In Case You've Wondered

My blog is where my wandering thoughts are interspersed with stuff I made up. So, if while reading you find yourself confused about the context, don't feel alone. I get confused, too.

If you're here for the stories, I started another blog:

One other thing: sometimes I write words you refuse to use in front of children, or polite company, unless you have a flat tire, or hit your thumb with a hammer.

I don't use them to offend; I use them to embellish.

Saturday, September 8, 2018

Once Bitten

The first hurricane I remember was Carla. The Southeast Texas Coast evacuated, and even without a direct hit, many low areas flooded, and there was wind damage. We evacuated, and as a child, the experience was a strange adventure. I could see the expression on my parents faces as we returned. They didn't know what to expect, and their relief was apparent, when no damage was found.

Over the years, we had more close calls. One was Alicia, which hit Houston. I was an adult, so my brother, and I, went toward the coast to see the effects.

The tide was about four feet higher than normal. Where there were once bluffs on the ship channel, the waves lapped over the banks, and some of the roads were  closed to the coastal areas. Since I didn't own a home, the desperation felt from an approaching hurricane wasn't felt.
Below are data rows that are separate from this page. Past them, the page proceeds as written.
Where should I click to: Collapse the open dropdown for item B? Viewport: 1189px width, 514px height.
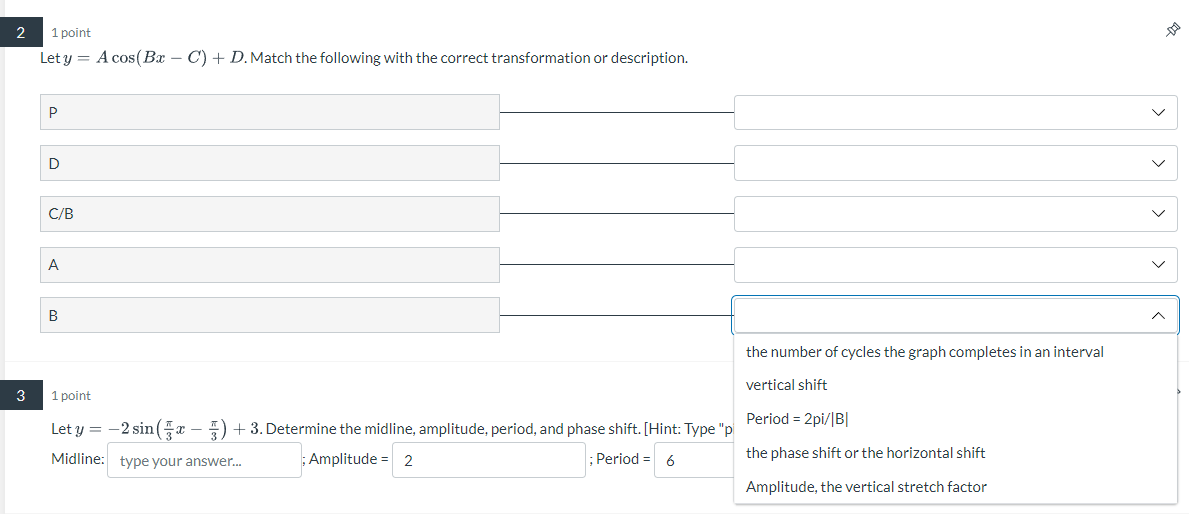(955, 315)
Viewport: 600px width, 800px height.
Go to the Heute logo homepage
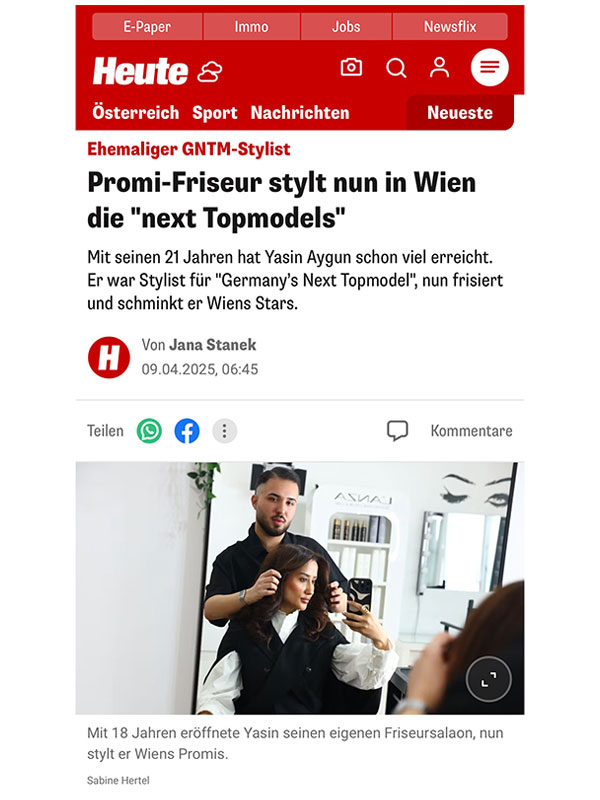click(x=140, y=71)
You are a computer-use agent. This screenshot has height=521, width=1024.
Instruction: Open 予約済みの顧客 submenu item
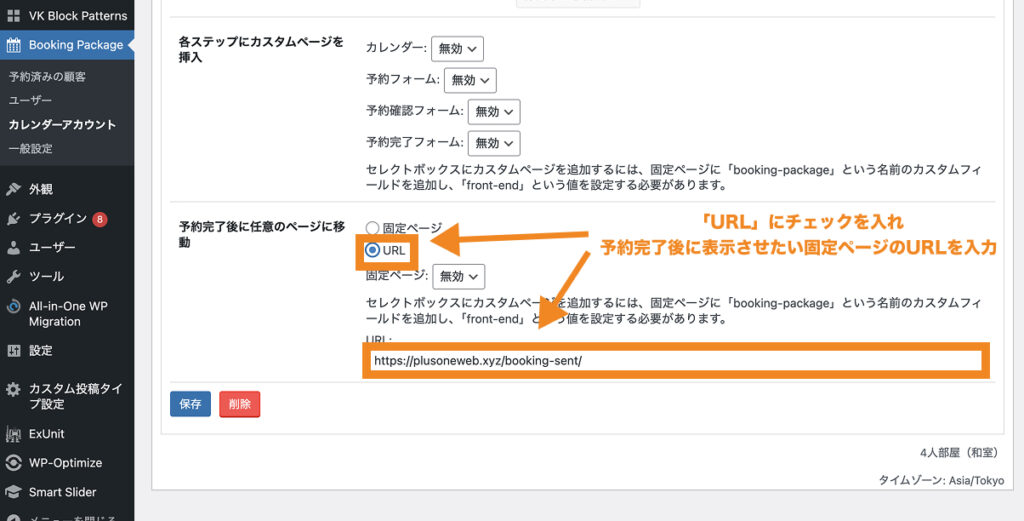click(47, 77)
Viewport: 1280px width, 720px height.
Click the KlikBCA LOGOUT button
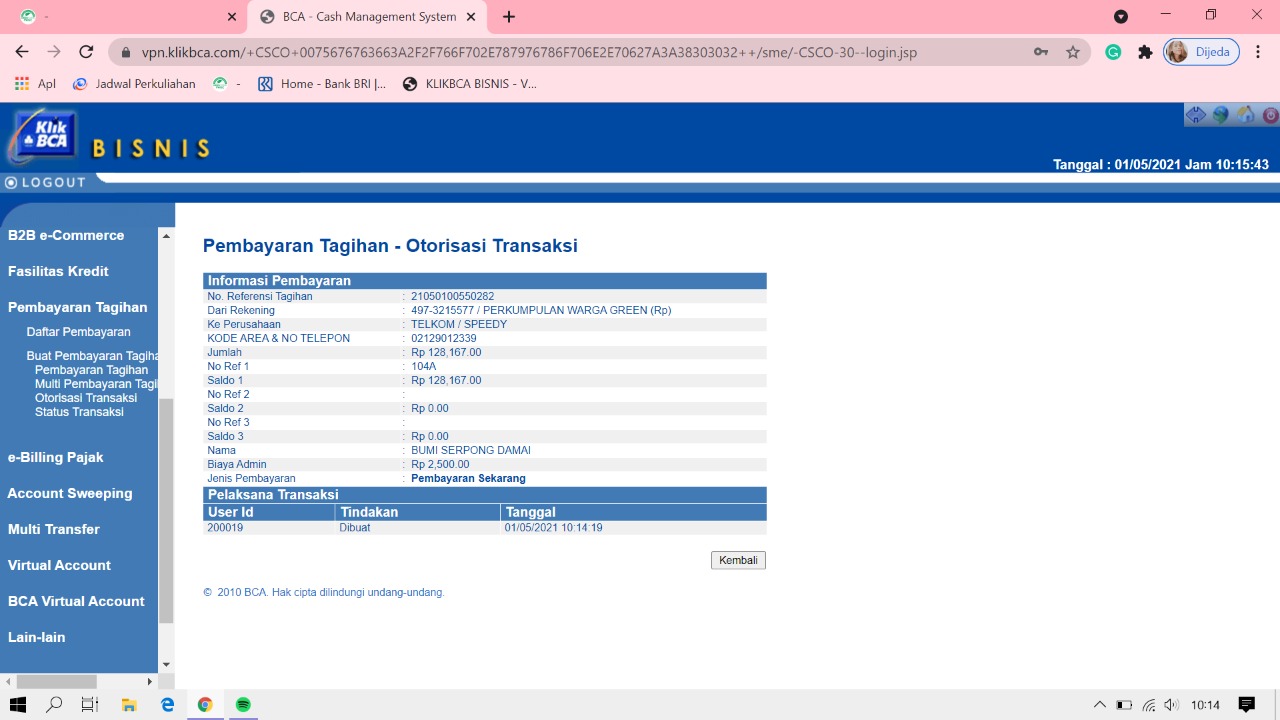pyautogui.click(x=46, y=182)
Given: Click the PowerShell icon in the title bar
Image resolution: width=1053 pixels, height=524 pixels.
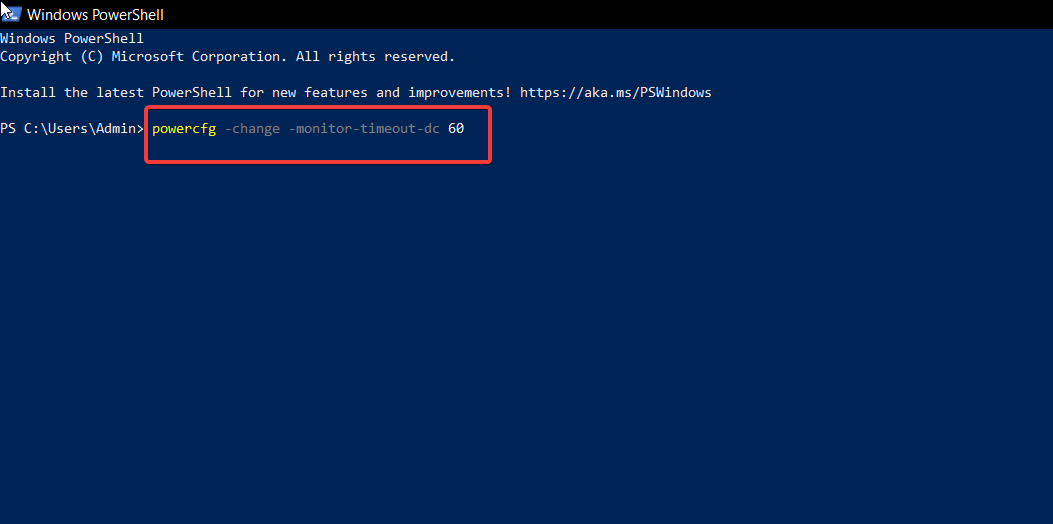Looking at the screenshot, I should [x=10, y=12].
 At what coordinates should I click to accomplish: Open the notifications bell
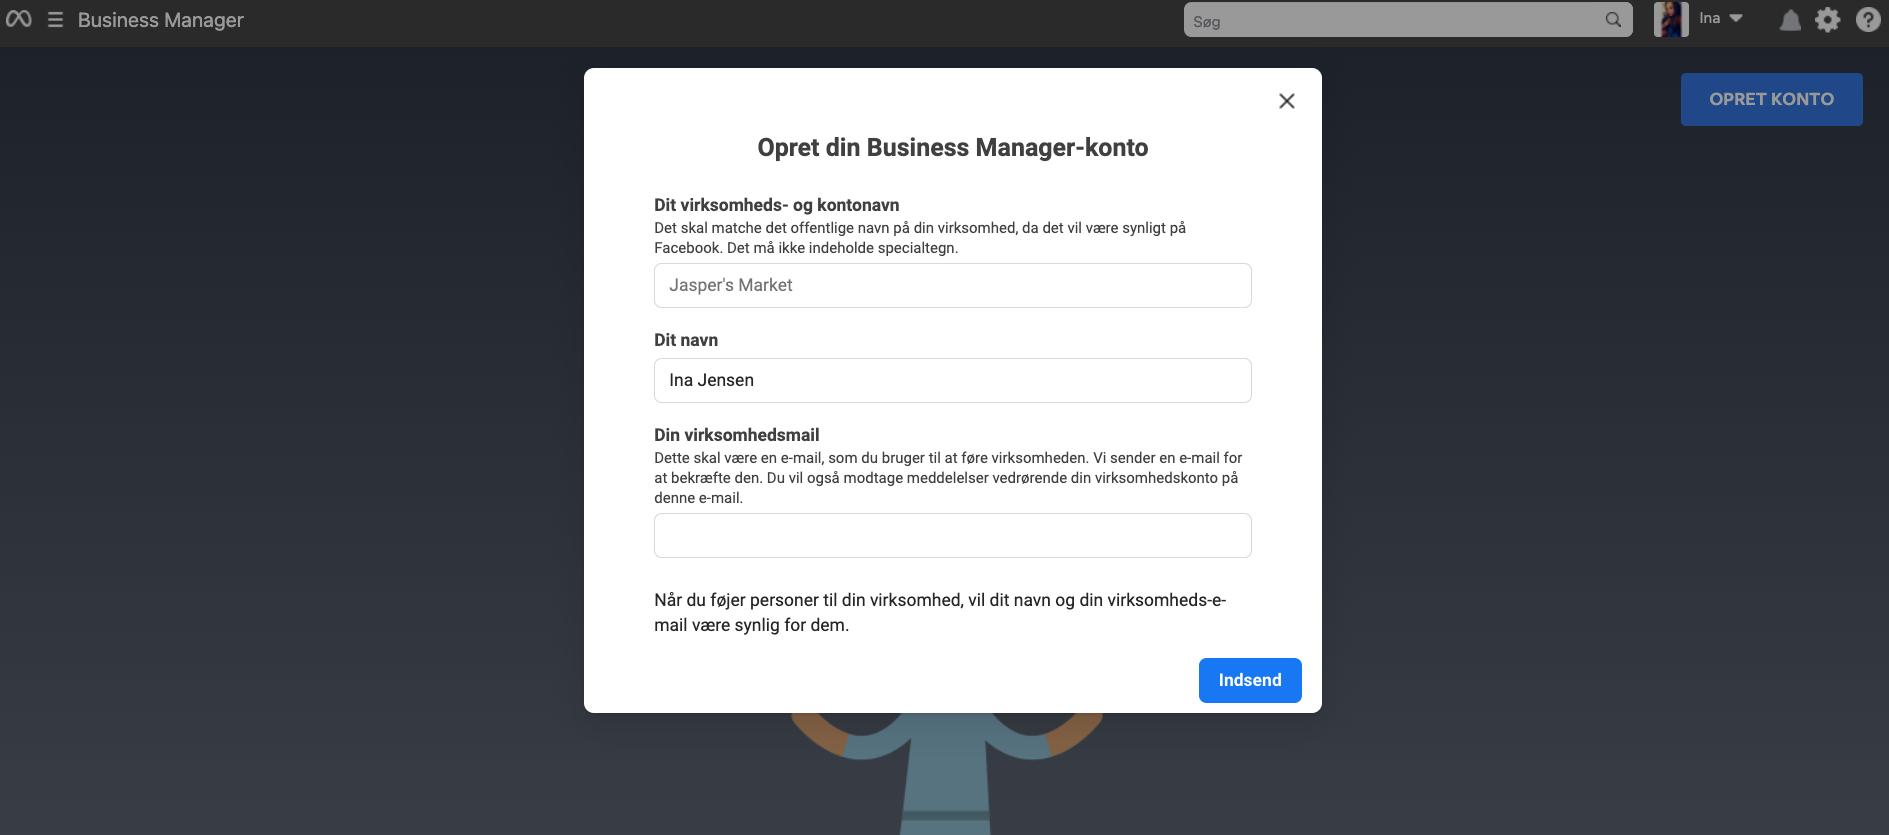(1790, 20)
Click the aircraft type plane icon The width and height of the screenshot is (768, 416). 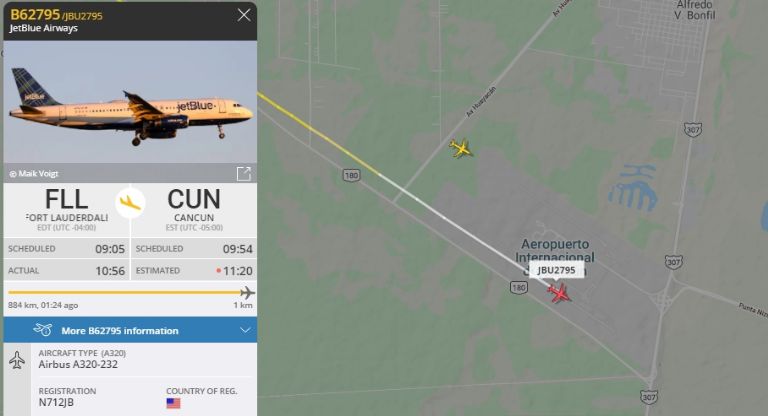(17, 360)
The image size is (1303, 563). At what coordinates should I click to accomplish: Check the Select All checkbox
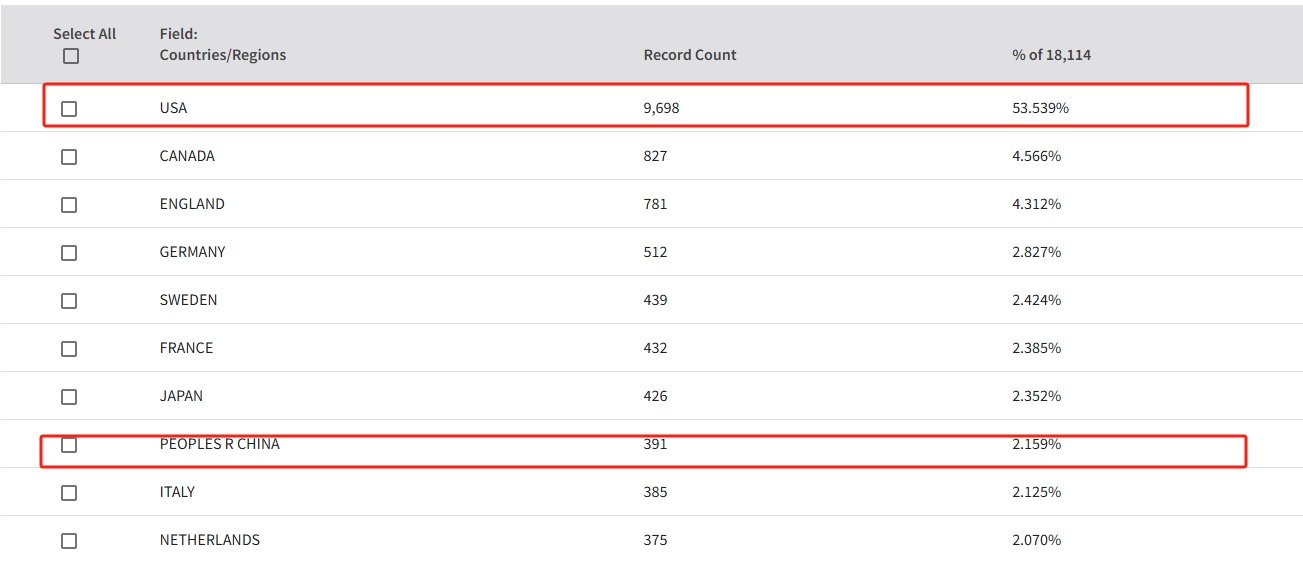click(x=70, y=57)
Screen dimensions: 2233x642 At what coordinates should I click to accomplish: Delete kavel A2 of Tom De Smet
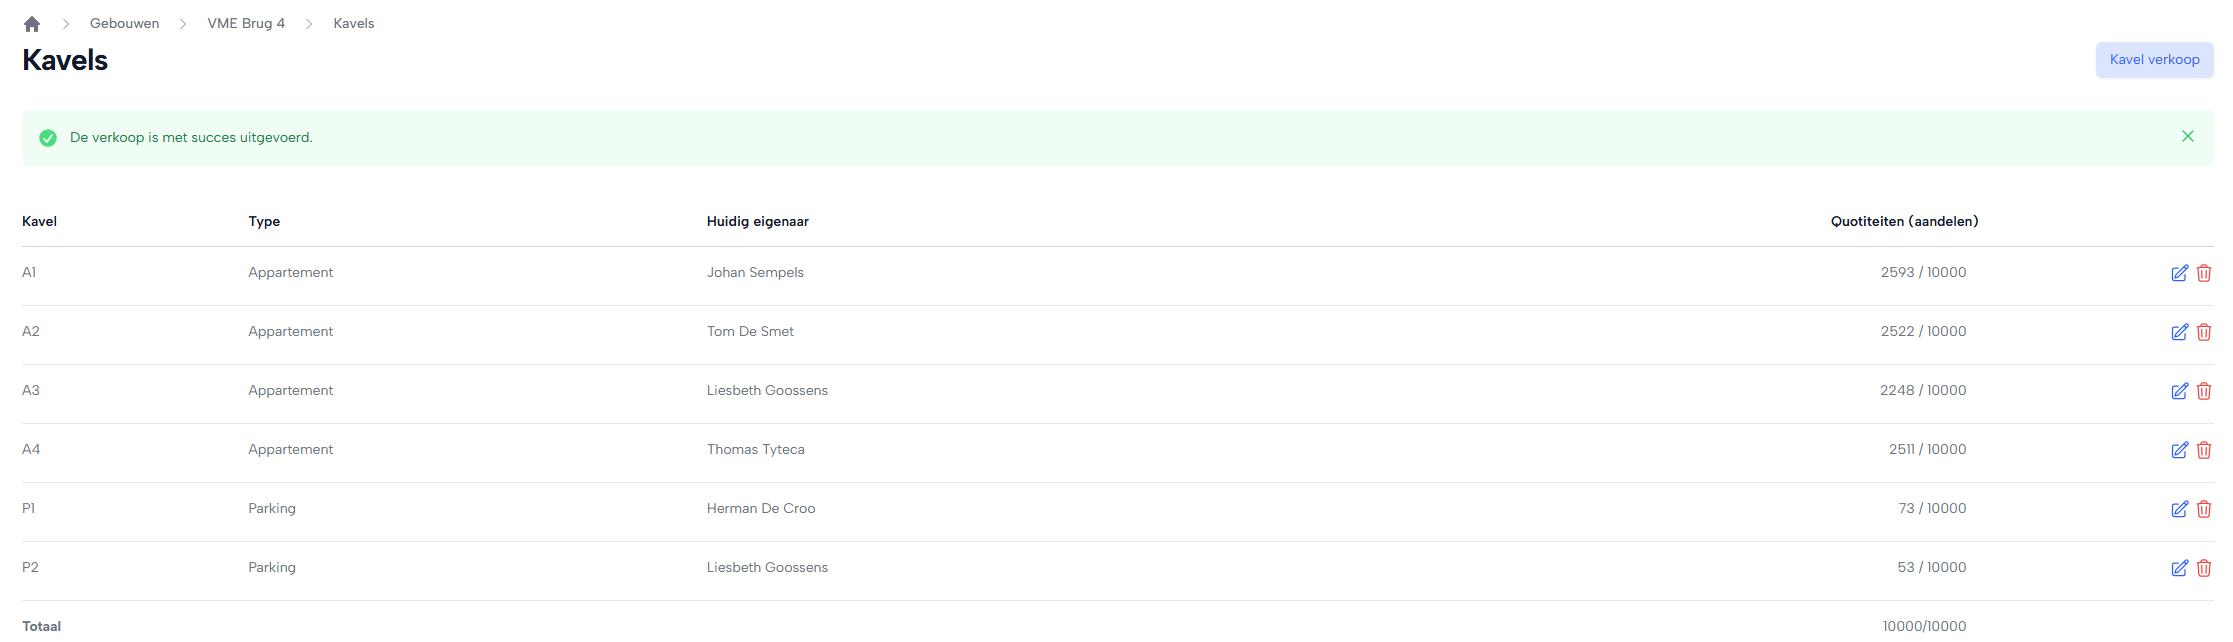[2203, 332]
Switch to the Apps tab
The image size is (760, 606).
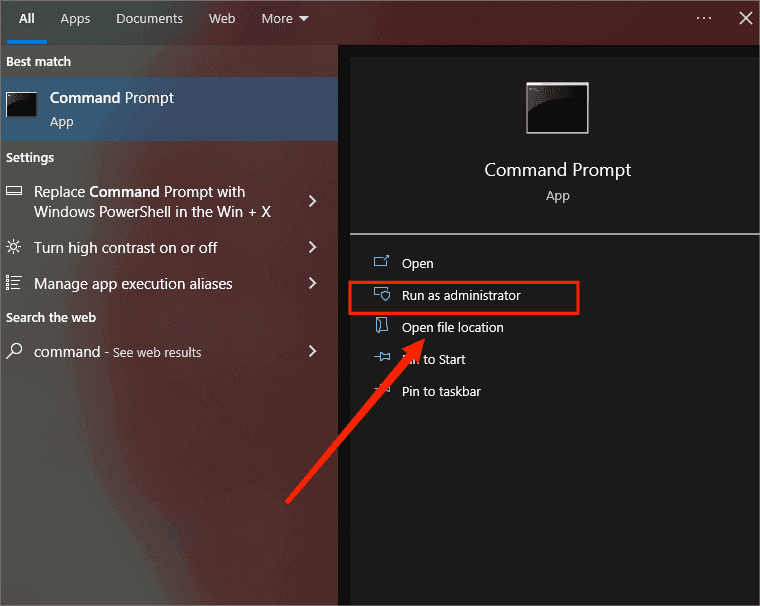click(75, 19)
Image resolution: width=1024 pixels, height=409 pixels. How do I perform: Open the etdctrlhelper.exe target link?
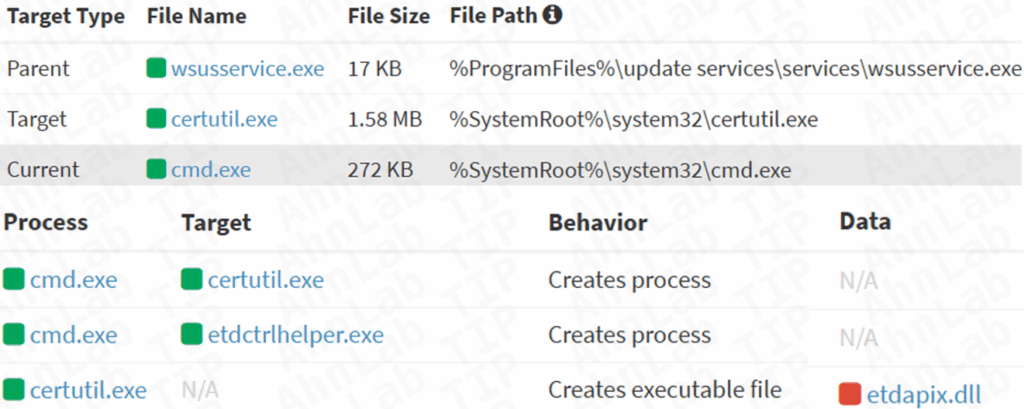[x=295, y=335]
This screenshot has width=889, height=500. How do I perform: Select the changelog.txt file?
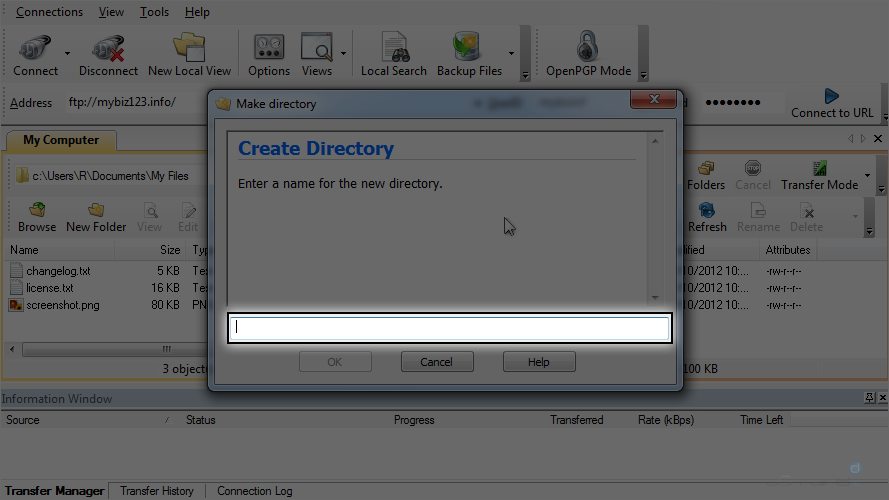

Hurricane Bonnie was my first experience as a homeowner. Bonnie was a category 1, the storm quickly formed in the Gulf, and there wasn't a call for an evacuation. We stayed, watched large sections of roof shingles blow away, and felt the fury of the storm. Repairs took weeks, and the week without electricity wasn't pleasant.

Over the next few years, we had a few smaller hurricanes that were close. Some killed the power for days, and one was nearly dry. The winds blew millions of salt water mosquitoes from the coastal marshes, and they stayed for weeks. A journey outside at dusk was terrible. I literally would rake mosquitoes from my arms.

Rita was next. We evacuated, which was a horrible experience. The nearly stopped traffic led to hours of waiting, hoping to not run out of gas, and the apprehension of not knowing where we would go. Adding the knowledge of predatory, and panicked people, only made it worse. The return trip took three hours, and being turned away from certain roads due to damage.

Rita caused some roof damage. That, and some tree limbs to be cut, but three weeks without power was the real problem. With working all daylight hours on cleanup, the trip to work was a dark journey filled with thoughts of things to be done.

We stayed for Ike. That was an experience. With a landfall only about fifty miles away, the 80 mph sustained winds were something to behold. I kept thinking we could leave, if things were to become too bad. That was a thought without experience for reference. The horizontal winds would have been impossible to endure, and any one of the tornadoes that rumbled through the night could have led to certain death. Our damage was minimal, but many lost everything to the storm surge that exceeded 19 feet in some areas.

So, I've had my experience with hurricanes, and Harvey last year yielded a terrible flood, even though landfall was hundreds of mile away. That's why I know how many on the East Coast are feeling. I wish them the best, and hope Florence doesn't make a U.S. landfall. Nobody deserves such an event, and the results interrupt the lives of people for a long, long time.


  1. I love a good thunderstorm but am happy to say I have never had to endure a hurricane. Hope it turns to sea.

    1. Me too. Hurricanes are never a good thing.

  2. I'm in eastern NC, 60 years old, so I've seen some nasty ones. The wind can be scary but the flooding storms are the killers.
    My folks lived on the beach for decades, I left as soon as I could and sometimes wish I'd kept going west, maybe TN. I've decided evacuating is as likely to kill you as staying in place so we stay.

    1. Evacuating is madness. If you don't have a known place to stay, hoping to find a hotel may lead you hundreds of miles away, and you're travelling with strangers around that can be dangerous.